● **EXERCISE DIRECTIONS**
An exact transcription is needed, beginning at the line with "Check Availability (315, 1920)" and ending at the last line of the listing, with pictures left out and nothing else added.

────────────────────

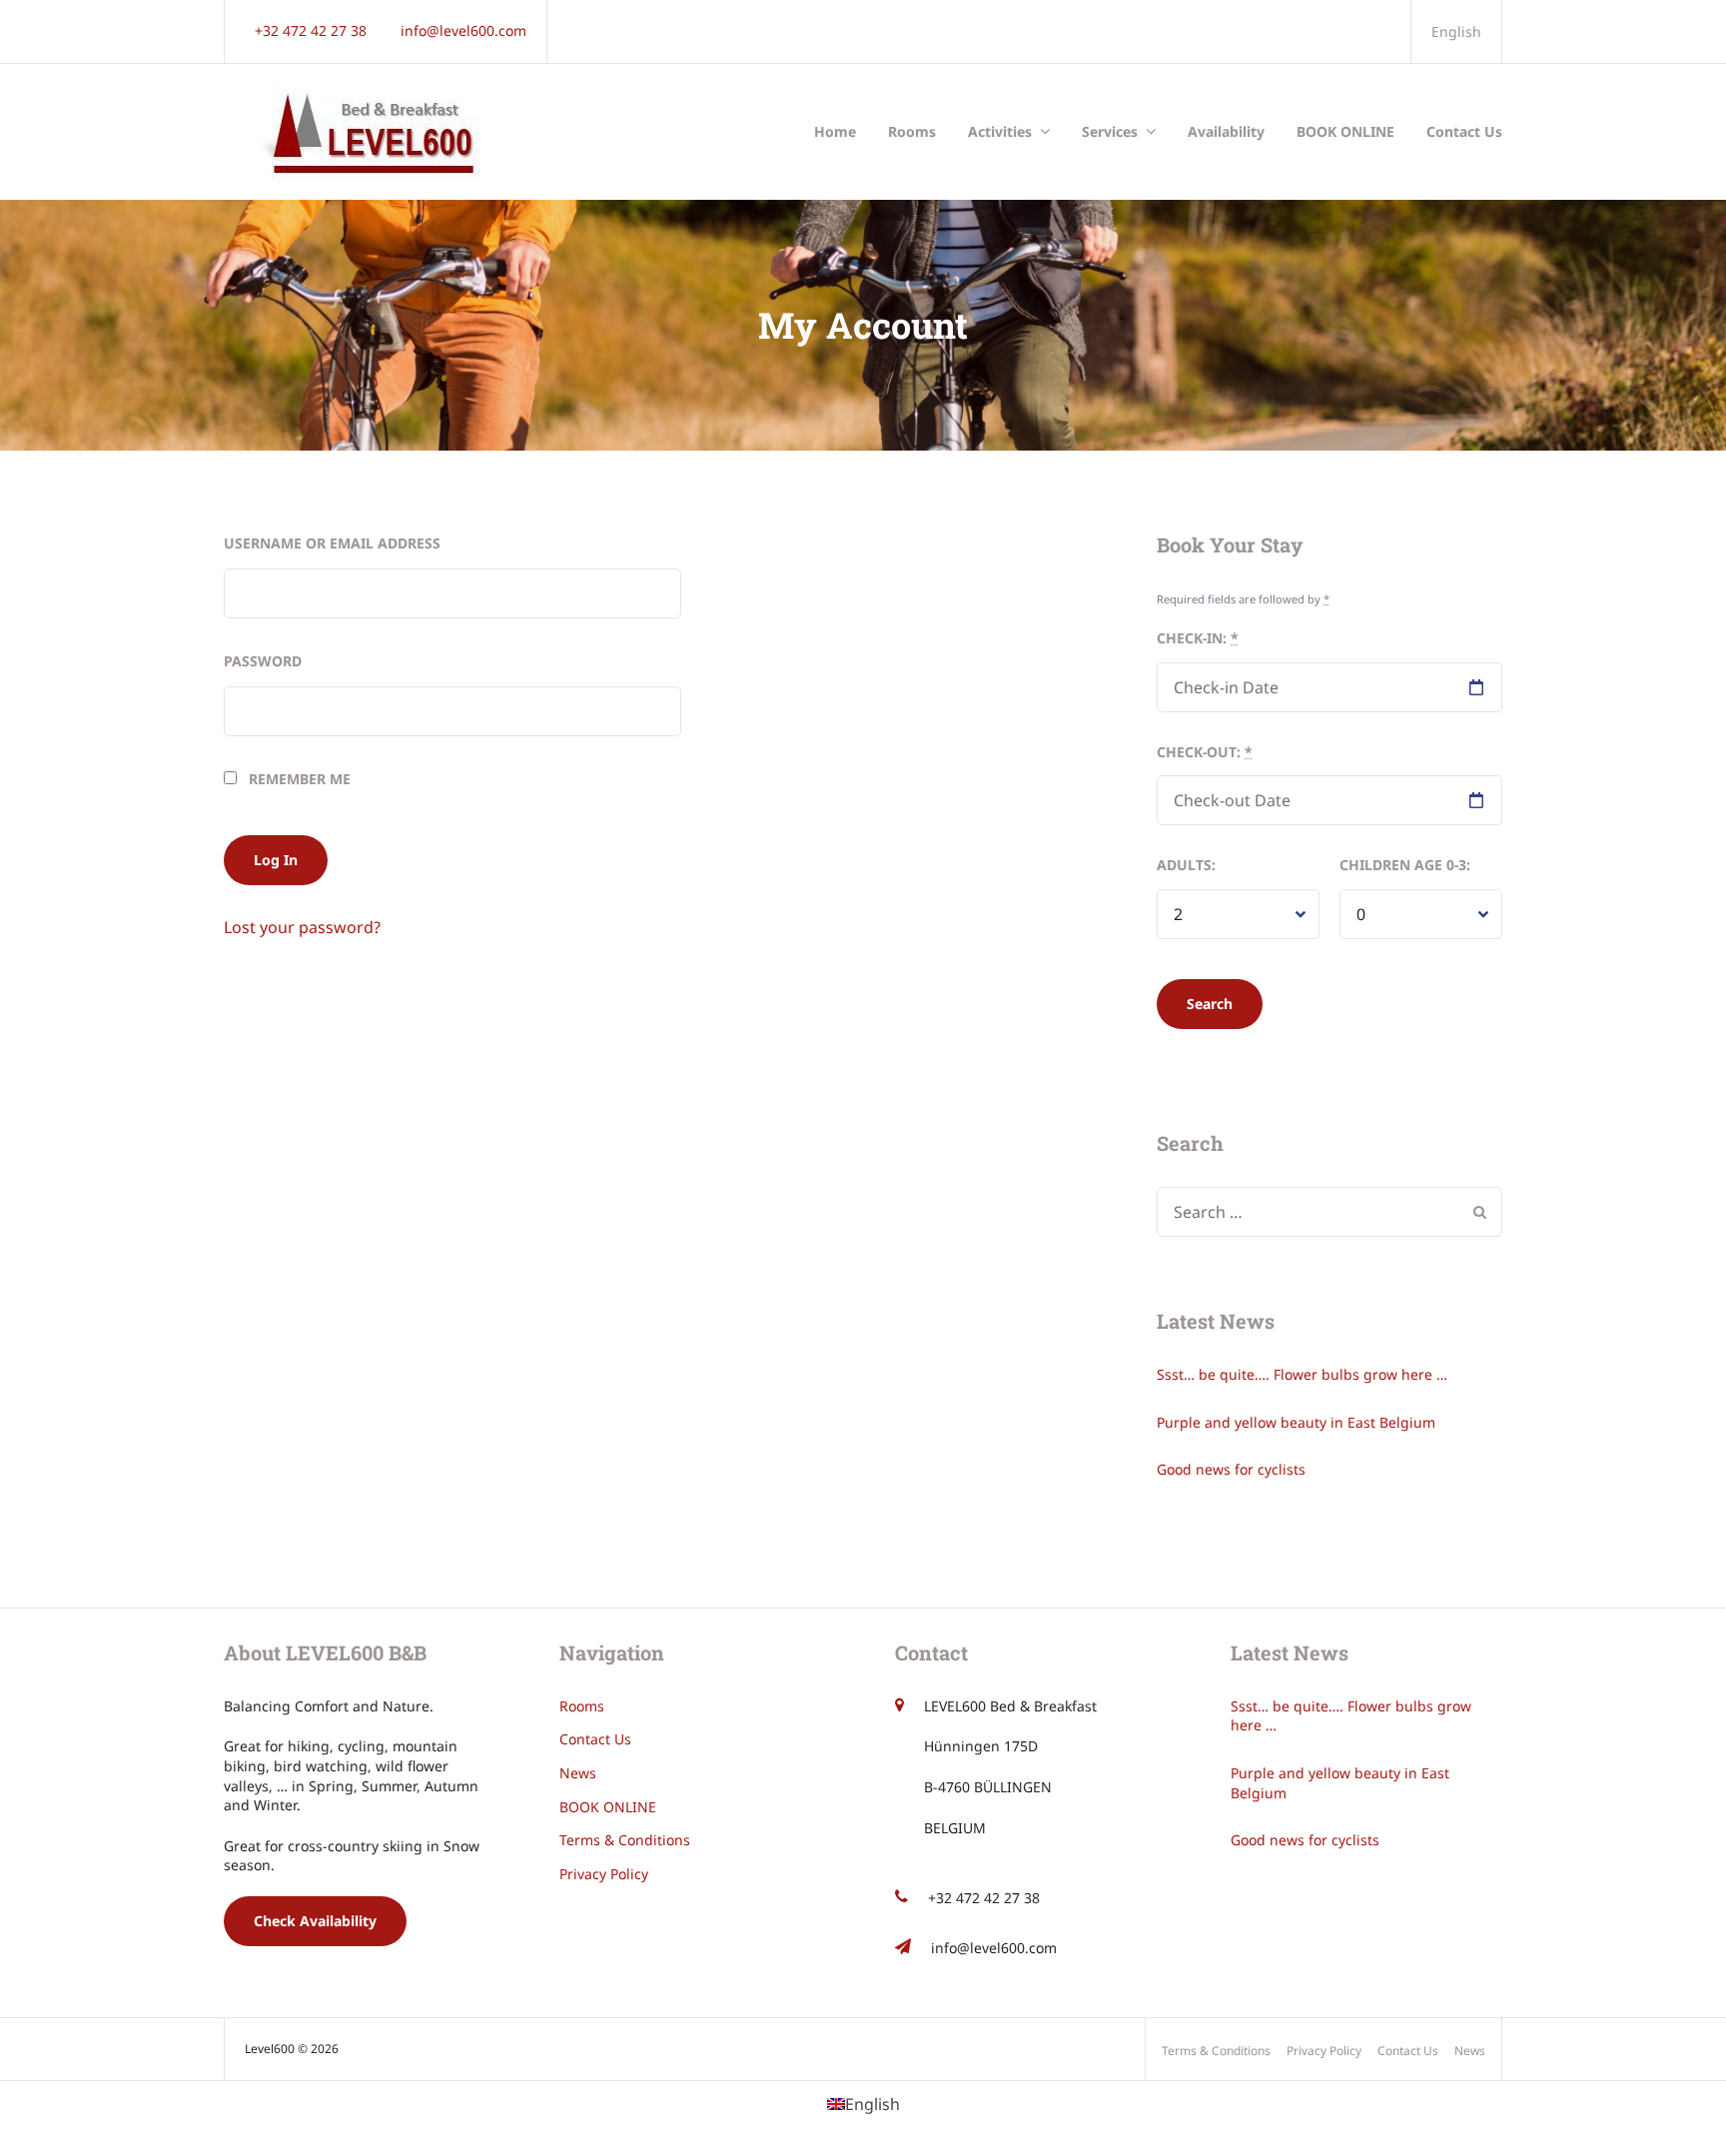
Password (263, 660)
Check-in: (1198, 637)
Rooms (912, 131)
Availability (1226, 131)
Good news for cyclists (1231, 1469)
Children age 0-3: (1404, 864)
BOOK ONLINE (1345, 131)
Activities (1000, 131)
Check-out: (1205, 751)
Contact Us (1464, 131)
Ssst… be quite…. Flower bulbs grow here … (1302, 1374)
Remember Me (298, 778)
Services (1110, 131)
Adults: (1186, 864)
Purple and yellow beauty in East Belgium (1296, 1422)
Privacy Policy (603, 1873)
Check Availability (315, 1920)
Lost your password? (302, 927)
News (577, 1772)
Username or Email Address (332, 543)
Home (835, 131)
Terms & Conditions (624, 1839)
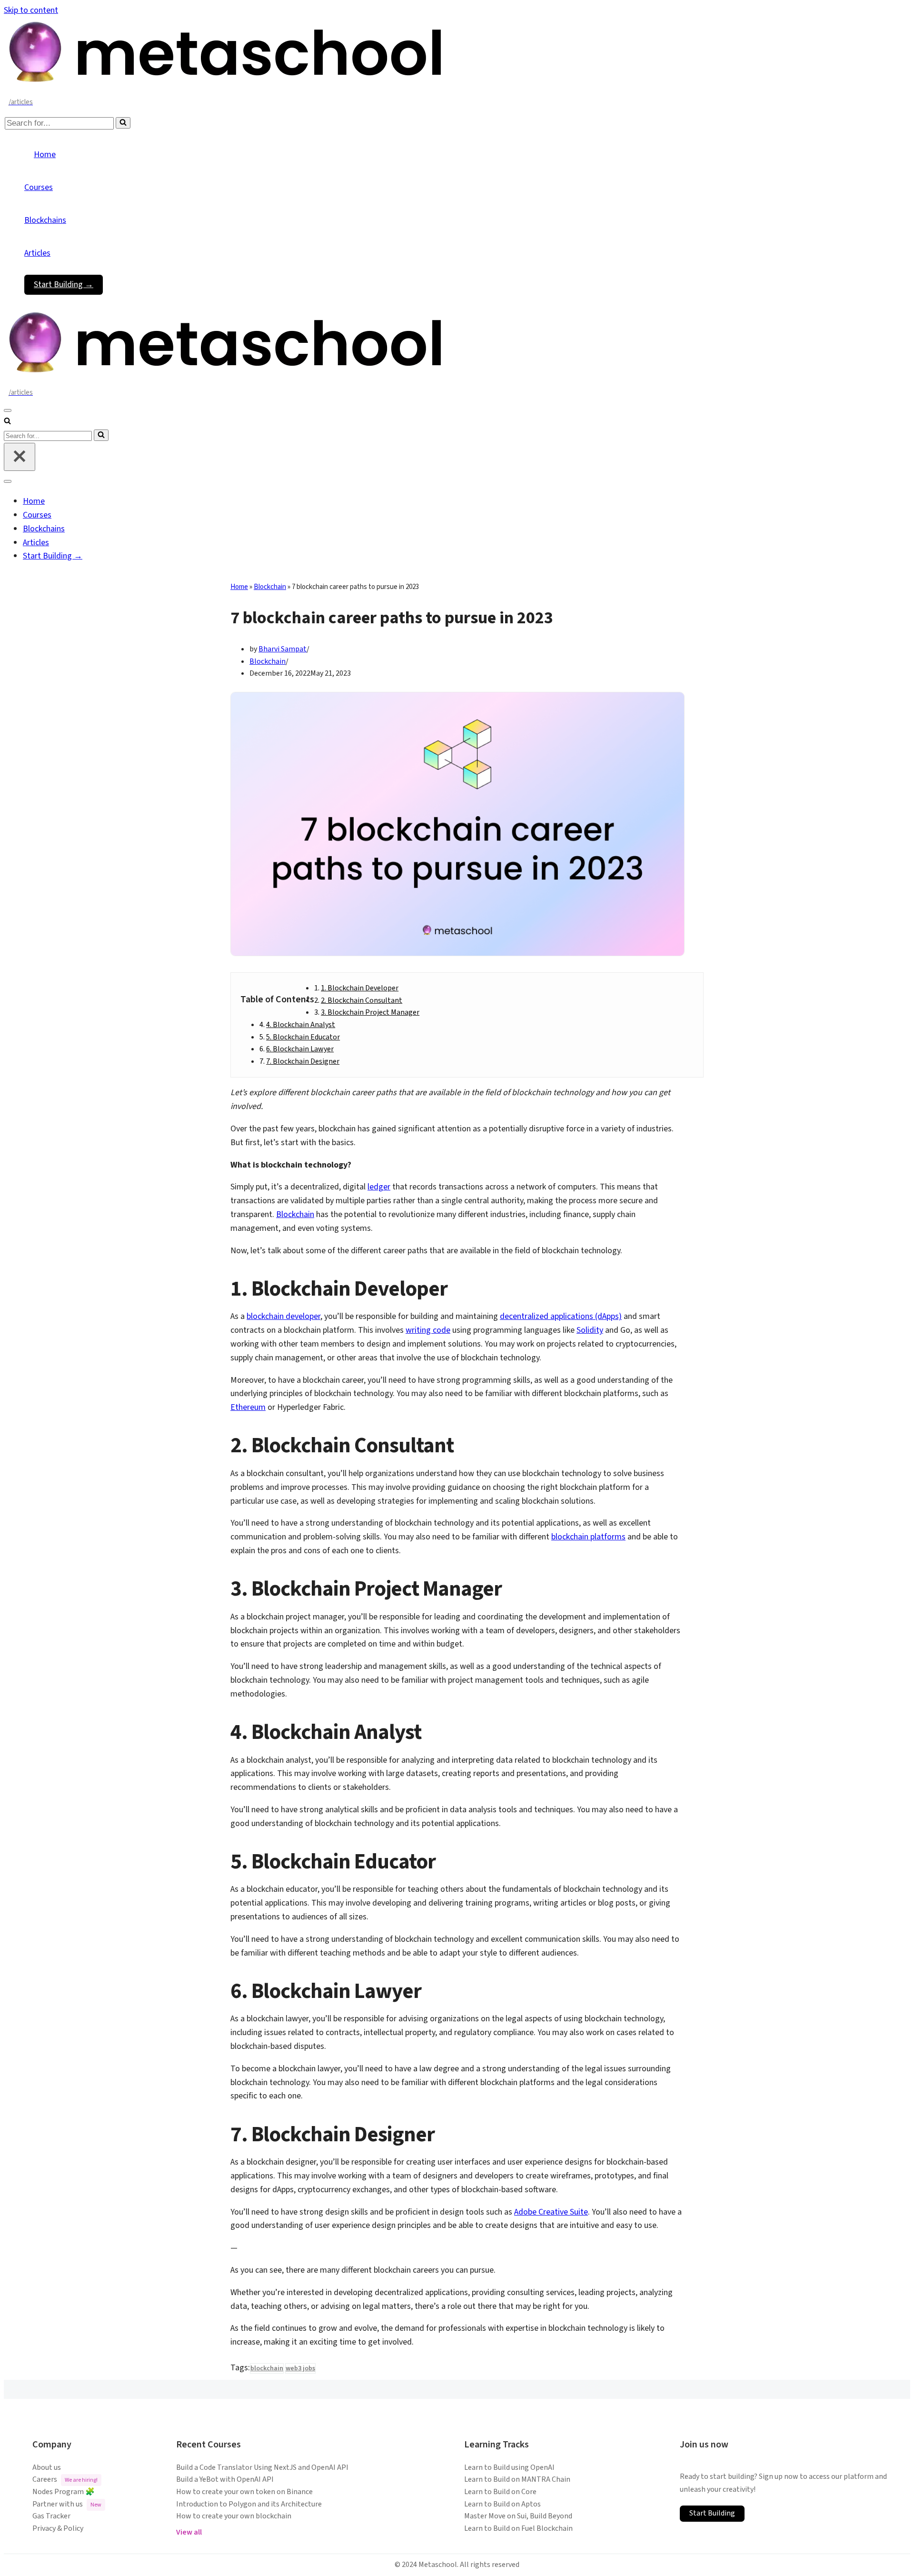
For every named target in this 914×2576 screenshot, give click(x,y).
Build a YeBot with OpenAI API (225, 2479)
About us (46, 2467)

────────────────────

● **RESPONSE TO THIS TASK**
Check Availability (315, 1920)
Lost your password? (302, 927)
News (577, 1772)
Username or Email Address (332, 543)
Home (835, 131)
Terms & Conditions (624, 1839)
For every named target in this 914×2576 screenshot, give click(x,y).
Build a YeBot with OpenAI API (225, 2479)
About us (46, 2467)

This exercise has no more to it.